Snape raised an eyebrow. "No."

Hermione shrugged. "Ah, well. I guess it's more intriguing as a mystery, anyway."

Snape set down his teacup. "If you're so interested in clearing up mysteries, how about we discuss that charming bracelet you wear so often?"

She held up her wrist again, showing up the gold bracelet that McGonagall had given her for Christmas the year before. "You mean this? It was a gift."

"That answer begs the question from who," he pointed out.

Hermione mirrored his raised-eyebrow expression. "Is that jealousy I detect?"

"Of course not," Snape replied quickly. "I was merely...interested in the bracelet's origin."

"I see," she said, trying not to grin. "Well, in the interests of your interest, it was a gift from Professor McGonagall. It's a bit of a private joke about my Animagus training."

"And your form?" Snape guessed.

"That, too."

Snape had a wicked look in his eyes. "Are you ever going to let anyone other than Professor McGonagall see you in your Animagus form?"

"And Manuelito," she added.

"Who is usually a small, fanged werewolf at the time," he reminded her.

"True," she conceded, grinning. "And the answer is no. At least, not any time soon."

"It appears as if we all have secrets then," he told her smugly.

"Ah ha ha, how clever you are," she grumbled dryly, though not at all offended. "I can take NO for an answer, you know."

"You can?"

Hermione rolled her eyes good-naturedly and reached for another biscuit.

Satisfied that the question of his past was put aside for the moment, Snape glanced at the clock and dared to bring the conversation around to events of the evening. "What time is your mother expecting you back?"

A little of the good humor faded from her face. "Midnight. In time for Mass." She sighed and set aside the biscuit, untouched. "I think it's time I start thinking about how I'm going to break the news to my parents." She regarded him quietly for a moment. "I'd like you to meet them. Eventually. But I definitely need to tell them soon."

"Or else the curse of Molly Weasley may strike with them as well?"

"Partly," she admitted. "But also because...I feel deceptive, not telling them. We've always had an open relationship and I know they won't be happy that I've kept quiet about it at all."

"Lucky that your father's a Muggle," Snape observed dryly. "I won't have to worry about an unexpected visit, at least."

Hermione laughed, shaking her head. "Severus, the last person you have to worry about is my father. He's a very calm, rational sort. He'll accept it rather easily, I think. In my family, it's my mother you have to worry about."

"Is she all that bad?" he inquired mildly.

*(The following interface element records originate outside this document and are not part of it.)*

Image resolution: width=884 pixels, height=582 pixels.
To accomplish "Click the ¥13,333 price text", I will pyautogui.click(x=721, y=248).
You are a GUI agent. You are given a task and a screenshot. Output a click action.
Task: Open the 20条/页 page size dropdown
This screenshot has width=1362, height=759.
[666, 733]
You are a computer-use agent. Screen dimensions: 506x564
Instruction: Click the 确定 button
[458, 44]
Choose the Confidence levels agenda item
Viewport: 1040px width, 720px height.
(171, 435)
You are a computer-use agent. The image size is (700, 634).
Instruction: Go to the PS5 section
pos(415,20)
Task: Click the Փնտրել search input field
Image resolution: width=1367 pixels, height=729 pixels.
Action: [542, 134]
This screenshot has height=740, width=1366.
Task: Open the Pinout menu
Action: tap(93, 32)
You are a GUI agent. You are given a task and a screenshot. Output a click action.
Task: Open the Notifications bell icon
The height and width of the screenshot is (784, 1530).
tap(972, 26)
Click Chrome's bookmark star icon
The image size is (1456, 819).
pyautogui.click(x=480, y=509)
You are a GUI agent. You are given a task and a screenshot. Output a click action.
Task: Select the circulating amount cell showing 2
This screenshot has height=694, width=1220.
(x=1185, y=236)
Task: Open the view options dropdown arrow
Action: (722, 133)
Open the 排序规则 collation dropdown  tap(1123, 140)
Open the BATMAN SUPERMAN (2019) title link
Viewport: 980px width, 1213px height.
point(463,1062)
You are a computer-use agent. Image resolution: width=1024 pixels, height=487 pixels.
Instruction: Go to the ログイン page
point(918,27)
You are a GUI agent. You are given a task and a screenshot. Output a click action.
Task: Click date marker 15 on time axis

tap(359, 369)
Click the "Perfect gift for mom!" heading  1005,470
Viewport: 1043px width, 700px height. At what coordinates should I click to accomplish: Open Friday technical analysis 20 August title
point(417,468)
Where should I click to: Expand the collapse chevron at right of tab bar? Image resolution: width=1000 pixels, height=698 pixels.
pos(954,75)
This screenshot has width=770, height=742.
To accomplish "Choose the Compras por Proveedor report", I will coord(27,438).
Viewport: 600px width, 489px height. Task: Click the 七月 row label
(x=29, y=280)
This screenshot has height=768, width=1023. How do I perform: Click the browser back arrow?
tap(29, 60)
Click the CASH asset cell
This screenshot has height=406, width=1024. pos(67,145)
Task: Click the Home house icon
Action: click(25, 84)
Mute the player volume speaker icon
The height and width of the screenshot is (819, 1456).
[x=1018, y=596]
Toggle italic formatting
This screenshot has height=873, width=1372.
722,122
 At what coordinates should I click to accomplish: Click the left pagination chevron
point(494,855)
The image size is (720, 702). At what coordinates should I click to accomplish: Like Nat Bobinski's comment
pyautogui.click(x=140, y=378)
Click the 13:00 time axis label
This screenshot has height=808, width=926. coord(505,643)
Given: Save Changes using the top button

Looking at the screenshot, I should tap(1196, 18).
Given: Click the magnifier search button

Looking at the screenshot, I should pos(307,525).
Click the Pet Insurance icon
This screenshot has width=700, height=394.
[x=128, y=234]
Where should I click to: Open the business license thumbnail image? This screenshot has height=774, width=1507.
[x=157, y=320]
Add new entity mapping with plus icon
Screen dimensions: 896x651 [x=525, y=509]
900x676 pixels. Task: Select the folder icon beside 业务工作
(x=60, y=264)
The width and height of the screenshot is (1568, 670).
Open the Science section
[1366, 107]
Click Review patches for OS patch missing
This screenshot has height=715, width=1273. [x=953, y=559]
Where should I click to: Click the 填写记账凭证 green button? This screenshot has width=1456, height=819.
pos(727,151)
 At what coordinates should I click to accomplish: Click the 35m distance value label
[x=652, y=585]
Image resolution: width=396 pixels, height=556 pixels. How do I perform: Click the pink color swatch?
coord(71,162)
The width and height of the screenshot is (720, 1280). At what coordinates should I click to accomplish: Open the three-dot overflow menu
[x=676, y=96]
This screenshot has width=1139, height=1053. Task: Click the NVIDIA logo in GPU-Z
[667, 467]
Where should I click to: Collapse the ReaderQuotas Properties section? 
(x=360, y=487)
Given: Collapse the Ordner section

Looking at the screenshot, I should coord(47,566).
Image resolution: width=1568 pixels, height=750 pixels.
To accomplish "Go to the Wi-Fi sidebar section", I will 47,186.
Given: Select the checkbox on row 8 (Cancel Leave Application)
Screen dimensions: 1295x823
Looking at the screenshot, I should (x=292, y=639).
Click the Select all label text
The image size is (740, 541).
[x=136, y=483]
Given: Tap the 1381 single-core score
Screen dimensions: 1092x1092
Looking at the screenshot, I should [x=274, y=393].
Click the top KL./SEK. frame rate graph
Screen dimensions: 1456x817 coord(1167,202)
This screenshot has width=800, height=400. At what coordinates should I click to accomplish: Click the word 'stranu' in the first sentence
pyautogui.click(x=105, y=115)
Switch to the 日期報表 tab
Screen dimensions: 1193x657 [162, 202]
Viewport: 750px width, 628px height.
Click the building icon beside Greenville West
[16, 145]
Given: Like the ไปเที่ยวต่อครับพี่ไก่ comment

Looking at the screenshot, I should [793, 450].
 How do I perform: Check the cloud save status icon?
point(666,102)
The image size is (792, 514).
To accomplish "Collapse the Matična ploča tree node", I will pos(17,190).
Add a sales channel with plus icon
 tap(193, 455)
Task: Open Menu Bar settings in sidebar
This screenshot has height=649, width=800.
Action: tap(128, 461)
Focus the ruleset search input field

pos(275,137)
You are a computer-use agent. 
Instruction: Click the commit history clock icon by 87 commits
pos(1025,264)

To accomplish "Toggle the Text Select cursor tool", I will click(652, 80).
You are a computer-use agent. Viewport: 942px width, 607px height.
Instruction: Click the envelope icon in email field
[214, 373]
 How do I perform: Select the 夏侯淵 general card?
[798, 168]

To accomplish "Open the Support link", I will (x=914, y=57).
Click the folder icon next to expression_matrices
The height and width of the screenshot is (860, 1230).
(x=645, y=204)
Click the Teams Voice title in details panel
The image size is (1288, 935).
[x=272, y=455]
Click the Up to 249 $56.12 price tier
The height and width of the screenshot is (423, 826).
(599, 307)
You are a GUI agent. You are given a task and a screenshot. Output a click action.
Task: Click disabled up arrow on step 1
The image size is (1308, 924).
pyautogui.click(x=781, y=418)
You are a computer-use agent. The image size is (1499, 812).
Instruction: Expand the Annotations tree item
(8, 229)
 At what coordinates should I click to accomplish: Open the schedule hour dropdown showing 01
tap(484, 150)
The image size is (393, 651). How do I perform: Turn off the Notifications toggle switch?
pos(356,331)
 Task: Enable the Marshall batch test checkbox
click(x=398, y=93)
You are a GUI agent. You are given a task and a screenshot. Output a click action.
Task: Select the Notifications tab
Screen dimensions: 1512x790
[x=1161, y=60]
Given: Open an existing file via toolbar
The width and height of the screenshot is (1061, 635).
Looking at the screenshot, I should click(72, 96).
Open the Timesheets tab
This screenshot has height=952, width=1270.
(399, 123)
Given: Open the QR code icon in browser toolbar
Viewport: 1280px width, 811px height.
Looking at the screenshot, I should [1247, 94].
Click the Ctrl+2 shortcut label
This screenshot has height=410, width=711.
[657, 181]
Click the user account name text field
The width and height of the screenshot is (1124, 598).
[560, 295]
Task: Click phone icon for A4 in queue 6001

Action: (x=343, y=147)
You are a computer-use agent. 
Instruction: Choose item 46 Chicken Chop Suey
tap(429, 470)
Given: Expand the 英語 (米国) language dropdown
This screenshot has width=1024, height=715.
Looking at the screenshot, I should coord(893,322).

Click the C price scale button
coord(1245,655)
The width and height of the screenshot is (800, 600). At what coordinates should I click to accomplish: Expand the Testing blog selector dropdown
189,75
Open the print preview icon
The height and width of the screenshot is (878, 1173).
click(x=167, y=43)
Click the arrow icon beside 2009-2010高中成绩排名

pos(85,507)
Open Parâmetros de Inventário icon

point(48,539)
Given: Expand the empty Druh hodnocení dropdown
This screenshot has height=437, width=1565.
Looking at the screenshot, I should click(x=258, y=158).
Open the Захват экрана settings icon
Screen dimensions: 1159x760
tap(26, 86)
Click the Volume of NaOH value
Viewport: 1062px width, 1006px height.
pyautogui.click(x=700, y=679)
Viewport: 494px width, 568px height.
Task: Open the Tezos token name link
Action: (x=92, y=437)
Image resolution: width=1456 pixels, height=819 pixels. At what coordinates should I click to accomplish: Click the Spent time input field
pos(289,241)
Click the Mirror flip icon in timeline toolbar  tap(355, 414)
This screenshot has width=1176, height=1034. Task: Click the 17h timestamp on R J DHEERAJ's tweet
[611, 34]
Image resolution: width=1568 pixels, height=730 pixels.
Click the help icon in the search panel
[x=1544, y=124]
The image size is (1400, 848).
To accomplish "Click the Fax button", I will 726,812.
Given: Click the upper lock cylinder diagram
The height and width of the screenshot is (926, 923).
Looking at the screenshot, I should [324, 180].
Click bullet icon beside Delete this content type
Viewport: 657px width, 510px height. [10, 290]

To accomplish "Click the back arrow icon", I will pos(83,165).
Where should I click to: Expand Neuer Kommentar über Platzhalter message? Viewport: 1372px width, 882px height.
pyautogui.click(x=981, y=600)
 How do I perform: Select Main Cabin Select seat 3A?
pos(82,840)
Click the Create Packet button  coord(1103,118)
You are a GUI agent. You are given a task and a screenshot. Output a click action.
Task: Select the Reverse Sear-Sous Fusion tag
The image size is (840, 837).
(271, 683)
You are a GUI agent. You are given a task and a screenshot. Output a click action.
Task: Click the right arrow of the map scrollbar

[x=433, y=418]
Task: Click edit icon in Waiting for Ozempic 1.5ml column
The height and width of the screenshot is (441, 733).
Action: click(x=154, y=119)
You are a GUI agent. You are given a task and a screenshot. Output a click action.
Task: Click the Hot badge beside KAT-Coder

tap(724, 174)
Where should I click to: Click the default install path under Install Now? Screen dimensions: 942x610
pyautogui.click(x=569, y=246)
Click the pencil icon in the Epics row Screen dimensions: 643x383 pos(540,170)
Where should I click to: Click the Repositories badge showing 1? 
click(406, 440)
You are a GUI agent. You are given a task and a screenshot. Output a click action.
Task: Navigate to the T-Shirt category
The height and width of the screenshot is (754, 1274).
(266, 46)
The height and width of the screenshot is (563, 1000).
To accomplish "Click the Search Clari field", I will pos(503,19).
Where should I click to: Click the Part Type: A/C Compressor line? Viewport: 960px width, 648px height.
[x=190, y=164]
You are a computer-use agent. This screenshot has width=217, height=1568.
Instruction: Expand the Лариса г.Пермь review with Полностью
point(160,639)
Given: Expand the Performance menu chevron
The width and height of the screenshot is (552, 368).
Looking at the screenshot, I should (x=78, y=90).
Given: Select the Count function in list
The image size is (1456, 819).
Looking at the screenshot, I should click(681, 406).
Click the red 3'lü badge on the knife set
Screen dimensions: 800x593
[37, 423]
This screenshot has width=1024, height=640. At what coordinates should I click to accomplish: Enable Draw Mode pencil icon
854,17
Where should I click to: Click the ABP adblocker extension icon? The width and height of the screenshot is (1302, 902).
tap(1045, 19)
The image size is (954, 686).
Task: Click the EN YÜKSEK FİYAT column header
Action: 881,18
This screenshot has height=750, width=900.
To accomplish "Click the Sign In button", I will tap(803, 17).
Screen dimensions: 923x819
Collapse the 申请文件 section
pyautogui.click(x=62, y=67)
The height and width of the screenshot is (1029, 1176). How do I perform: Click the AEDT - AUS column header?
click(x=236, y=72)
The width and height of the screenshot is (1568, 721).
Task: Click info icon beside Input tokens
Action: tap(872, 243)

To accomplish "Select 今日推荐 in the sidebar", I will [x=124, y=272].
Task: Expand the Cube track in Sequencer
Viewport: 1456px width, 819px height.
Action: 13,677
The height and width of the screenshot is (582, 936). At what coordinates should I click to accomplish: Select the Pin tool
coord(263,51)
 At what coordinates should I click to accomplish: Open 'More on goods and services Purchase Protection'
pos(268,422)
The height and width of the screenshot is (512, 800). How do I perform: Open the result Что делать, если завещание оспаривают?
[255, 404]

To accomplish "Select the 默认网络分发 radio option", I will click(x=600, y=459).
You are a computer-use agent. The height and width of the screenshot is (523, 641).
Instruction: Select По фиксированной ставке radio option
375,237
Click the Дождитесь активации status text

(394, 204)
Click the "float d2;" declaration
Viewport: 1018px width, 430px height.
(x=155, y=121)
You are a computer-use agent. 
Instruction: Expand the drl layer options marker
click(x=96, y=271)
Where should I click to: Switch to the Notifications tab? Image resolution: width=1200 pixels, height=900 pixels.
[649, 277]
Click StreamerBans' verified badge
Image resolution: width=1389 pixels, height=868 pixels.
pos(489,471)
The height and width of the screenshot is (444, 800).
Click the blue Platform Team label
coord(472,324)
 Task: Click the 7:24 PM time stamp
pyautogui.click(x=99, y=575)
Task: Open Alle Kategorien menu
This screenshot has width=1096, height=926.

"Where do you think I get it from?" she returned. "And I have my father's blood and calming influence to balance it out."

"Heaven, help me, then," he declared, hiding his own smile behind his teacup as Hermione took the cue to act suitably affronted.

Just as she'd finished with her teasing -- "Should I take your reaction as an indication of how you really feel about me?" -- they were interrupted by a rather long and rather loud knock at Snape's chamber door.

Hermione started, surprised. "Were you expecting someone else?"

"I wasn't expecting you," he reminded her as he stood. Instead of opening the door to let the unknown person into his rooms, Snape cracked the door and stepped out into the hall, pulling the door shut behind him.

He was surprised to find Dumbledore outside, dressed in sickeningly festive robes of green and red and gold. "Is something wrong?" he asked without preamble.

"Not at all," the headmaster assured him. "I'm was actually just wondering if you'd seen Miss Granger this evening? These two young men are looking for her and have reason to believe that she might be here."

Snape looked in the direction that Dumbledore had indicated and noticed Potter and Weasley standing a little further down the hall, watching him warily. At Dumbledore's insistence, they moved closer, both of them still eyeing Snape with the kind disgusted fascination people usually reserved for the more gruesome specimen jars he sometimes kept in his office.

"Potter," he sneered in greeting. "Weasley."

They just stared at him, tight-jawed and defiant, much the same way they'd faced him across the classroom during their years as his pupils. Potter's feelings were writ visibly across his face, shouting his confusion, his unease, his guilt. Weasley was a little less easy to read but his awkwardness was apparent and his skin ashen except for irregular blotches of color blotting his face.

"Is Hermione here?" Potter managed to choke out.

A cutting reply was on the edge of Snape's tongue but Dumbledore must have sensed it because he shot his subordinate a quelling look. "One of the House Elves informed us that you had company, Severus," he revealed.

"Wait here," he ordered the trio before ducking back into his chambers. Hermione looked up from her tea, plainly curious. "Potter and Weasley are outside with the headmaster," he told her. "Looking for you."

"They are?" she echoed, visibly alarmed.

Snape nodded. "We can send them away if you don't want to deal with them tonight."

"No, I'll...see what they want," she said and rose to her feet, crossing to where he stood by the closed door. Snape nodded again and ushered her out into the hall, a light hand resting on her back, both for support and for guidance. She was suddenly looking a little peaked herself and he felt some very irrational but very welcome anger surge up in him, directed toward the idiots she called friends.

Once in the suddenly-crowded hallway, Hermione immediately turned her attention to her friends. "What do you want?" she asked them, only a hint of sharpness to her voice.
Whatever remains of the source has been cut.